Here are 5 Mac utilities that alter the mouse acceleration curve, speeds, and/or add features to mice in OS X:
USB Overdrive
$20 (Shareware; Free unlimited, fully functional trial)
USB Overdrive is a popular program that works with just about any USB or Bluetooth input device. It allows users to customize mouse acceleration, scrolling, clicking, and more. You can even configure per-application settings. A new version that supports Multi-Touch in Apple’s Magic Mouse is in development and expected soon.
Version 3.0.1 compatible with 10.4, 10.5, or 10.6
SteerMouse
$20 (Shareware; Free 30 day trial)
Aside from mouse acceleration, SteerMouse offers a ton of other advanced features. Configure up to 16 buttons, modify scroll wheels/balls, and set the cursor to automatically move to a specific location on the screen when a window is activated.
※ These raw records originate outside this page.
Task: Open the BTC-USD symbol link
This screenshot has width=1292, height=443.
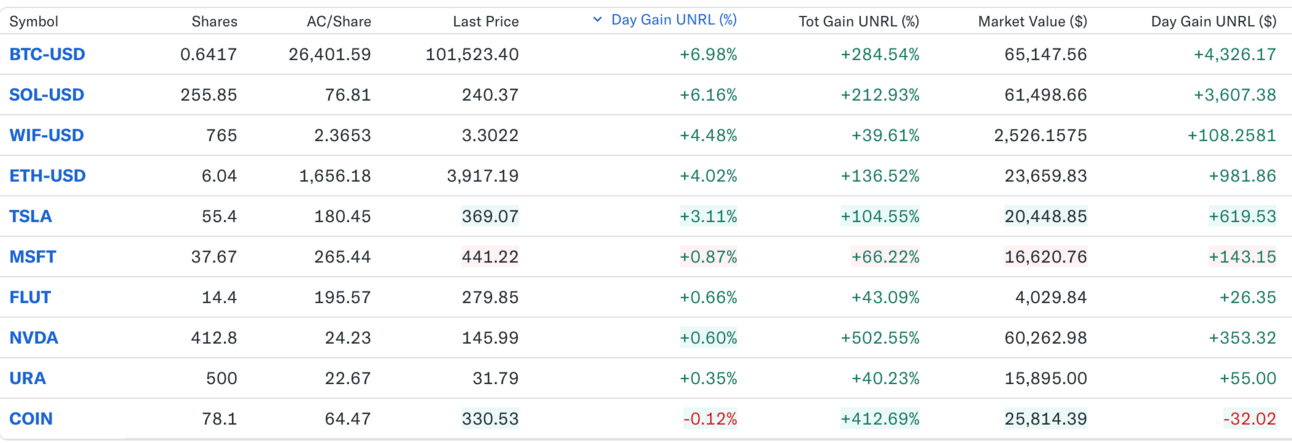Action: [x=47, y=54]
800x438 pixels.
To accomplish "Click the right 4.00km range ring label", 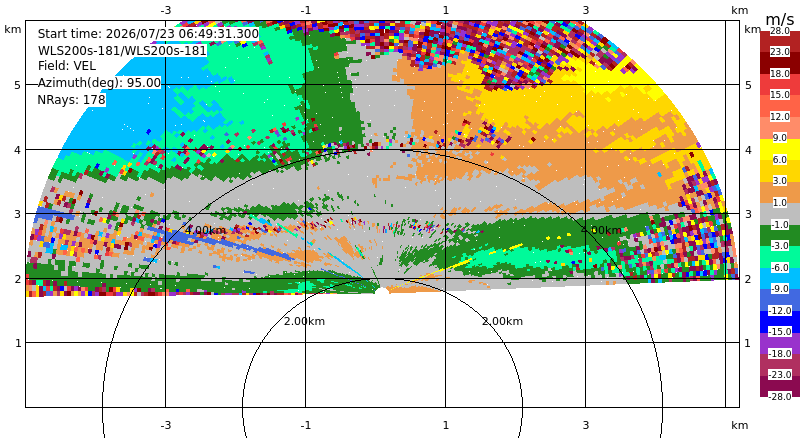I will [601, 230].
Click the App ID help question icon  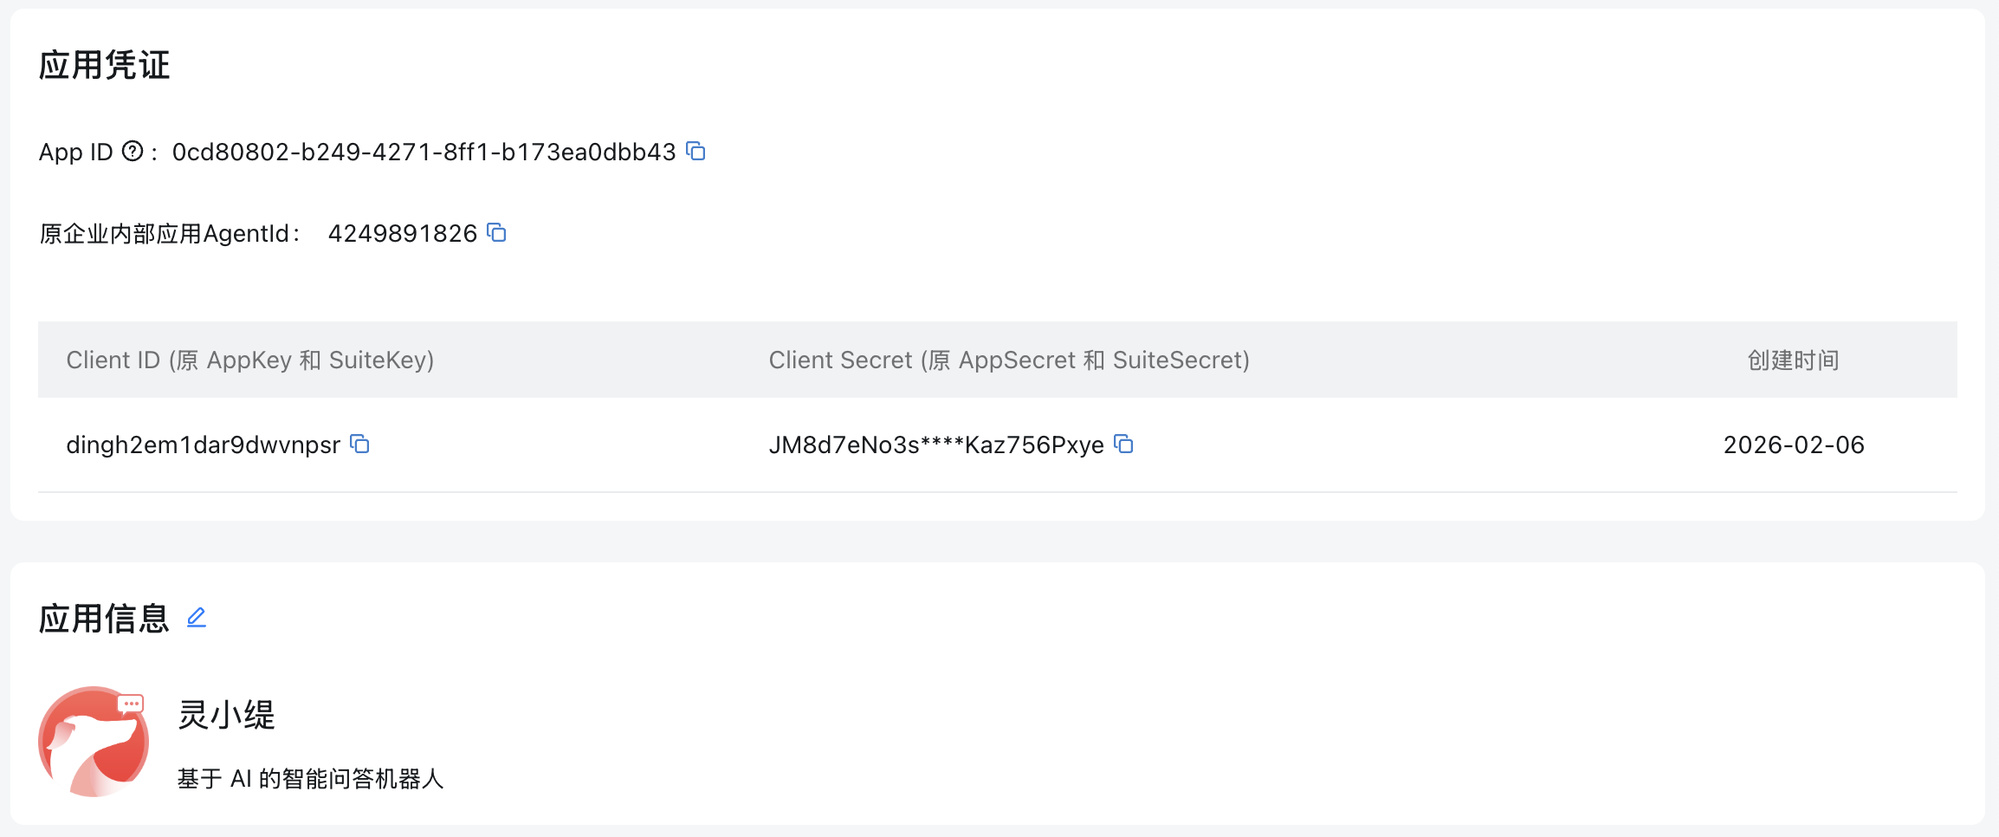tap(132, 151)
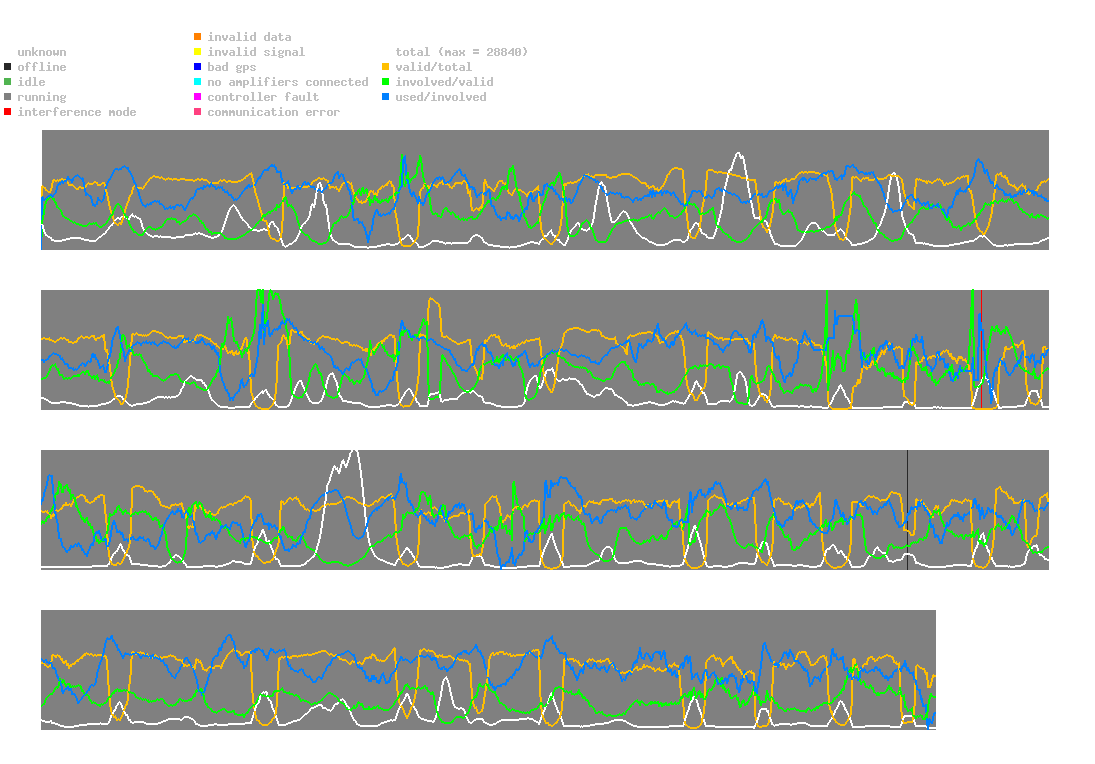Screen dimensions: 1095x764
Task: Click the cyan no amplifiers connected swatch
Action: tap(198, 82)
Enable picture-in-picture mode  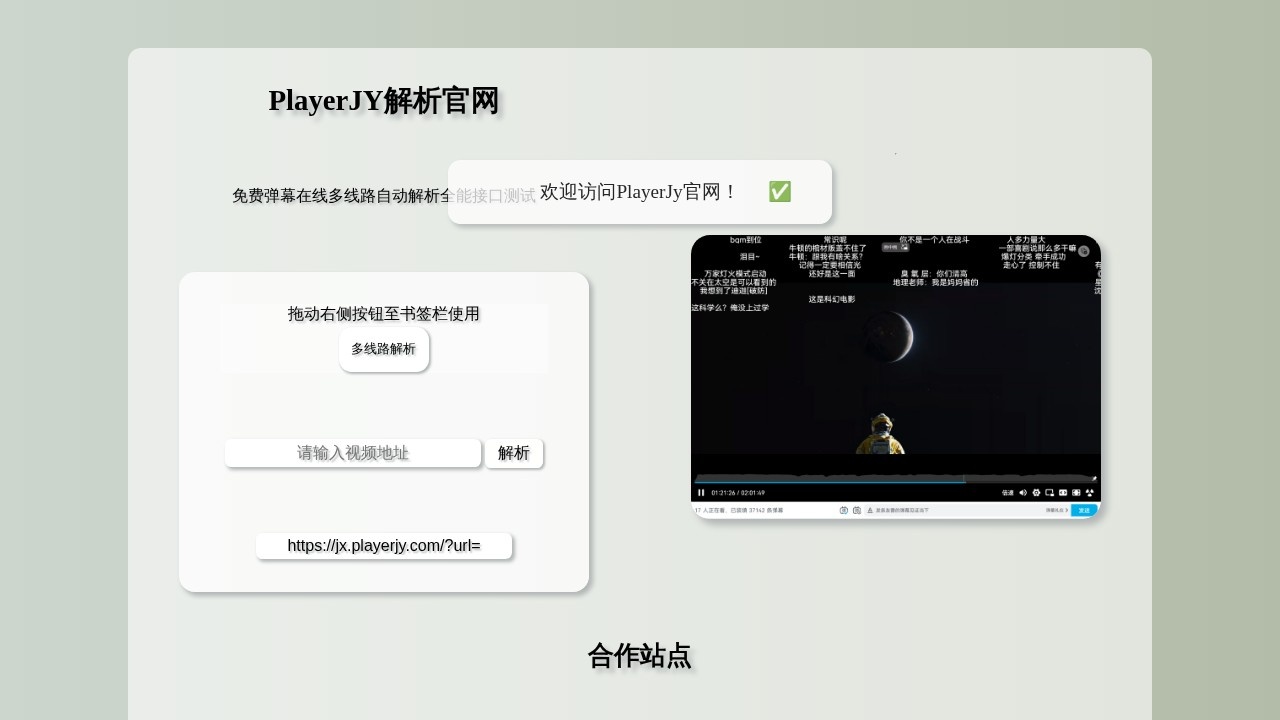(1049, 492)
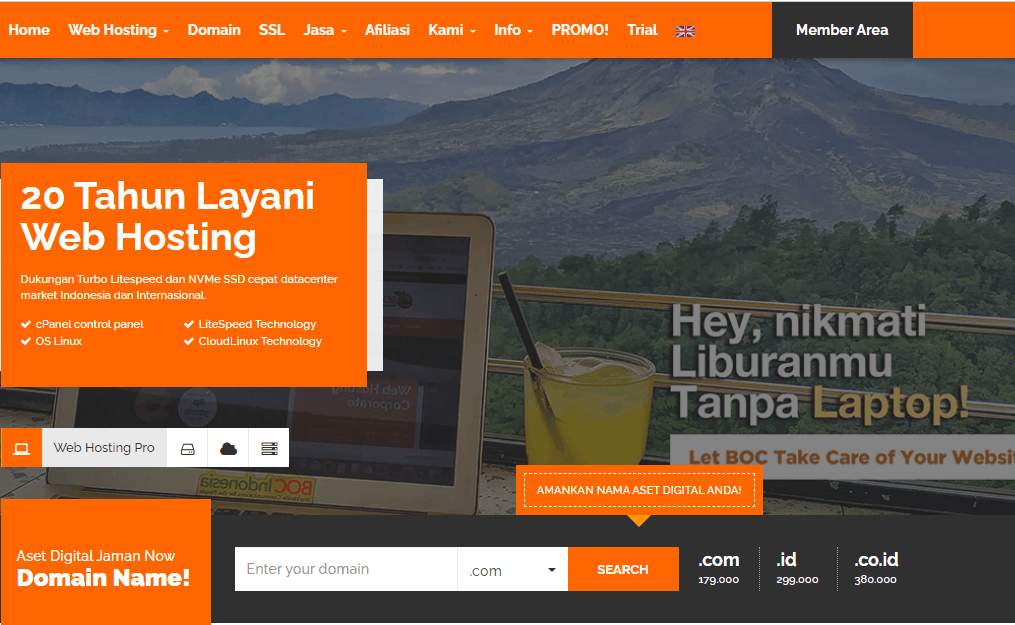
Task: Click the checkmark beside LiteSpeed Technology
Action: (189, 324)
Support for the Apple Magic Mouse is pending.
Version 4.0.1 compatible with 10.4, 10.5, or 10.6
MouseZoom
Free
While MouseZoom does not alter the acceleration curve itself, it does let users bump tracking speeds beyond those available in System Preferences. An ideal solution? No, but it’s a free alternative that helps ease the pain.
Version 2.2 compatible with 10.1, 10.2, 10.4, 10.4, or 10.5
Mouse Acceleration
Free
This Preference Pane is based on Richard Bentley’s MouseFix – a non-user-friendly command line utility. This version, however, makes it easy to increase mouse precision and speed up mouse movement with visual aids.
Version 1.0 compatible with 10.4 or 10.5
BetterTouchTool
Free
This is a brand new piece of software that just came to be within the past couple weeks. It’s in beta and still buggy, but it packs some nice features and is in active development. I can’t say for sure whether it customizes OS X’s acceleration curve or just supercharges the maximum tracking speed. The real reason to give it a shot, though, is if you have a Magic Mouse or MacBook that supports Multi-Touch gestures. BetterTouchTool lets users assign specific actions to advanced finger gestures and can simulate a middle-click. It can even bring the Mighty Mouse’s Exposé functionality to the Magic Mouse.
Compatible with 10.6
ControllerMate
$15
ControllerMate is a controller programming tool that allows you to customize the behavior of your HID devices — keyboards, keypads, mice, trackballs, joysticks, gamepads, throttles, among others. ControllerMate’s philosophy is to be as flexible as possible, to provide a set of basic programming tools, and to allow the user to combine those tools in an endless variety of ways.